From her beginnings as a fast-track eighteen year old admitted to the Slade, Ann Gardner has come at her subjects with a highly distinctive energy and sense of purpose: her touch is characteristically bold, brisk and buoyant. Ann is known for her portraits and has twice been shortlisted for the BP Portrait Awards at the National Portrait Gallery, London. However this body of work is a study of the landscape where the artists lives, near Tours in France.

“Le Terroir” is an exhibition of works concentrating on the landscape. Summoning up diverse senses of place, Gardner reflects on the possibilities inherent in the art of painting. Painting can make flatness and depth, permanence and evanescence swap places. This transposition becomes clear in canvases such as Jetty in Sicily or Two Blues, where the far view across a lake is turned into a balancing act between cobalt on one side of the palette, and ultramarine on the other.

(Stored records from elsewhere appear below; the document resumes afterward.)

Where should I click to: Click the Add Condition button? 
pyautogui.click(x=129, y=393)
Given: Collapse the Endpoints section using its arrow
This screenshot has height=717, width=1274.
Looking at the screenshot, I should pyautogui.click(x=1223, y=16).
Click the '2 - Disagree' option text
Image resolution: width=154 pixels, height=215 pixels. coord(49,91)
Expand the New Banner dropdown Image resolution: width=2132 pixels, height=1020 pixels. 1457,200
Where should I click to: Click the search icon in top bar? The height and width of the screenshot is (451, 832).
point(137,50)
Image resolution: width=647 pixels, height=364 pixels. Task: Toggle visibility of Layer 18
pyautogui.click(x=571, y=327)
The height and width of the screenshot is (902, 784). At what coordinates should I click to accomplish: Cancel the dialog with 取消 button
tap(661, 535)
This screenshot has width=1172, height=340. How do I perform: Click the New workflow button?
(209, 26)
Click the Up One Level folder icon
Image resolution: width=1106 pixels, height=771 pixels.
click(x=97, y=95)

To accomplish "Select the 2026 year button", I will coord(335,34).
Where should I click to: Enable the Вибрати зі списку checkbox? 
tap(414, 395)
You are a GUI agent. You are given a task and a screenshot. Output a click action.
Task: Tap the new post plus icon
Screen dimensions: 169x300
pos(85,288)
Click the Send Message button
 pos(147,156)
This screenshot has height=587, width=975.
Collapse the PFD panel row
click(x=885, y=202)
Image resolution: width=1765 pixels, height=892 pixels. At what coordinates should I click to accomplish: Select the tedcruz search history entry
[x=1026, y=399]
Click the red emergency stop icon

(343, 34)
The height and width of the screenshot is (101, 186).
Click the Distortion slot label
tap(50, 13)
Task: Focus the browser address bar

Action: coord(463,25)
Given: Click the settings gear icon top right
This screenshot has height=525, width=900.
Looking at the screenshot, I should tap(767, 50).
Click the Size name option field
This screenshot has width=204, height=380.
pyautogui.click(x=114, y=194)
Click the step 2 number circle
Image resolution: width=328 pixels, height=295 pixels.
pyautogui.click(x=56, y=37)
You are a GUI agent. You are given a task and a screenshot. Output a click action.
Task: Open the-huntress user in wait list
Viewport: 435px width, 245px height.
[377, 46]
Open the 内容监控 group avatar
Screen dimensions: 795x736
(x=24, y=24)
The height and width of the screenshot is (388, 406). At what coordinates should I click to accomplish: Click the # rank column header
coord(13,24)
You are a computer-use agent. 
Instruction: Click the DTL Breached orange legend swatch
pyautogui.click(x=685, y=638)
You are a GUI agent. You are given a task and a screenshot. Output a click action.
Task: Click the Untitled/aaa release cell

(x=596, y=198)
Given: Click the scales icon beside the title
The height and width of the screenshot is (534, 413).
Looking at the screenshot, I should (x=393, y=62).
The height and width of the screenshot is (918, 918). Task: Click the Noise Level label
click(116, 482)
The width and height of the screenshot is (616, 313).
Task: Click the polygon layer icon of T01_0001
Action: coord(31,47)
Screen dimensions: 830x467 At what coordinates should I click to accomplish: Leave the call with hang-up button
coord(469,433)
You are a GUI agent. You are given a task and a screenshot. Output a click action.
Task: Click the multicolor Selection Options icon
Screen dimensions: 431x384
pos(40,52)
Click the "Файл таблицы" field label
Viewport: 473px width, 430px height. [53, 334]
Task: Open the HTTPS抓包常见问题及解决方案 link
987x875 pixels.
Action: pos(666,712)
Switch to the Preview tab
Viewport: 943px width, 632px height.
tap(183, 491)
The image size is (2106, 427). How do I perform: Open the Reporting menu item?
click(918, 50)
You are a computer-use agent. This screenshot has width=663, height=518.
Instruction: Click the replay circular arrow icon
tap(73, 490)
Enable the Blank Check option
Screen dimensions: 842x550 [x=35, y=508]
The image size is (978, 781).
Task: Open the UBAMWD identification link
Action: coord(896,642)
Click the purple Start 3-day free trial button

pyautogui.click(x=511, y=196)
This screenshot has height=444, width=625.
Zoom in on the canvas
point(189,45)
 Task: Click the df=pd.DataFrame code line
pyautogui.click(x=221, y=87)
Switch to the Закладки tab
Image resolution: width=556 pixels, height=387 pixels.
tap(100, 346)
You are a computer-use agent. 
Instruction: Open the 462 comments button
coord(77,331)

Views across water engage Gardner yet again when she returns to her home base in La Chartre-sur-le-Loir, just north of Tours. Tracking the knots of housing seen from her window, she observes the townscape strangely, almost unaccountably upended in the Loir. The most substantial of these views, Le Loir No. 1, a six-months' studio labour, runs top to base from a dense impacted wood to a shimmery floating sky reflected in Le Loir. And thus, in this art with its French antecedents, the solidity of Cézanne's vision and the atmospherics of Monet's meet up in a novel conjunction.

Most strikingly, the sense of place that is the consistent interest driving all these images is expressed through bold gestural metaphors, rather than through descriptive drawing. Two recent canvases The Forest of Bercé and Rain in Brittanymark the point where a painter who started out with enormous precocious promise reemerges as an outstanding visual poet.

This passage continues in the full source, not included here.